Until one day, in your Facebook support group for heart moms, you happen to mention that menopause has probably set in. You casually share about your sudden fatigue, sweating and just overall discomfort. One of the other caregivers reach out to you personally. She is afraid to alarm you or overstep some unwritten rule of personal space on social media, yet she feels you should go to the doctor.
She tells you/ reminds you, she EDUCATES you that the signs of a heart attack in women are VERY different from what we have spent years watching for in our children – or even what is shown on Grey’s Anatomy! This sweet (newfound) friend reminds you that there is a genetic component to your child’s heart condition. Apparently we had been so hyper-focused on keeping our children well that we forgot to care for the caregiver!
Your friend shares life saving information from the National Heart, Lung, and Blood Institute’s (NHLBI) The Heart Truth® program. The Heart Truth has for years worked to raise awareness about women’s risk for heart disease. This program becomes your saving grace, a place for you to turn for information and encouragement. No longer is your focus solely on your children, but (almost) equally on yourself. Caring #FromTheHeart requires that we also care for the caregiver.

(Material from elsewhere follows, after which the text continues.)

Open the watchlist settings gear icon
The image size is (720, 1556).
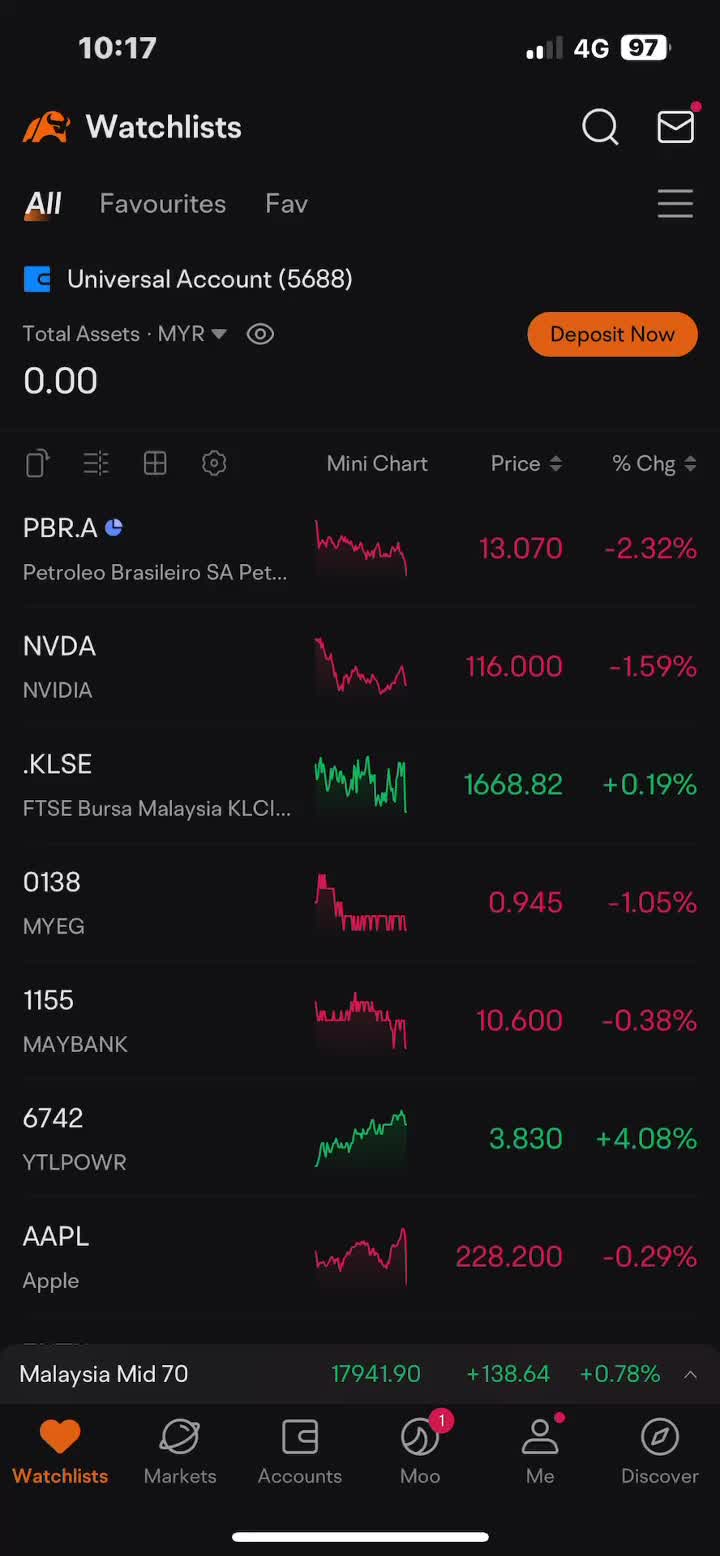click(214, 463)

February is one of my favorite months. It is the time where all the heart moms reach out and offer support beyond what we do throughout the year. We connect #FromTheHeart and get together to share our thoughts, worries, triumphs and struggles. My gift #FromTheHeart this year is a vow to stay in touch with my kindred heart moms. The support we give each other reduces stress levels. We share “best practices” and specialist referrals, which in return ensures that our children receive the best possible care. Our friendships
#FromTheHeart help improve our children’s heart health, as well as our own.
We learn valuable information from The Heart Truth about heart disease in women:
- Heart disease is the #1 killer of women.

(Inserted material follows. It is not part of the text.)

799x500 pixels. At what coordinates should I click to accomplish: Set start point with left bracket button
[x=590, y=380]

- Of the women who died in 2013 (the latest data available), one in four women in the United States died of heart disease.
- Eighty percent of women ages 40 to 60 have one or more risk factors for heart disease.

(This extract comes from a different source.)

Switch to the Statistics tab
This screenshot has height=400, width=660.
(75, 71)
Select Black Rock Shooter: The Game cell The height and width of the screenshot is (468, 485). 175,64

The risk factors for heart disease in women:
- Someone in your family passed away suddenly before the age of 50.
- There is a history of heart disease in your family.
- You have
- high blood pressure
- high blood cholesterol
- diabetes or pre-diabetes
- a history of pre-eclampsia during pregnancy
- You are
- a smoker, current or past
- physically inactive (less than 2.5 of physical activity per week)
- overweight or obese (BMI of 25 or greater)
Don’t miss the signs of heart attacks in women. SOME women have the classic chest pain and left-sided numbness. However many women experience “silent” symptoms that can easily be brushed aside, or discounted as something much less serious.
The six signs of heart attack in women:
- Chest pain or discomfort, not limited to the left side. Women have reported it as feeling like an elephant is sitting on their chest.
- Pain in the arms, back, neck or jaw. The pain may come and go, wake you up out of your sleep, be gradual or sudden. It is not limited to the left side, which is one big difference between the signs reported by men and women.
- Stomach pain. This pain can be confused with heart burn, the flu or an ulcer.
- Shortness or breath, nausea or lightheadedness. Exhaustion may set in without expending any energy. Suddenly you have trouble breathing doing tasks you did effortlessly just last week.
- Sweating. Breaking out in a cold sweat without there being a reason for it.
- Fatigue. Women have reported a “tiredness in the chest”.
Know the signs! You may just save a life – either your own or a friend’s!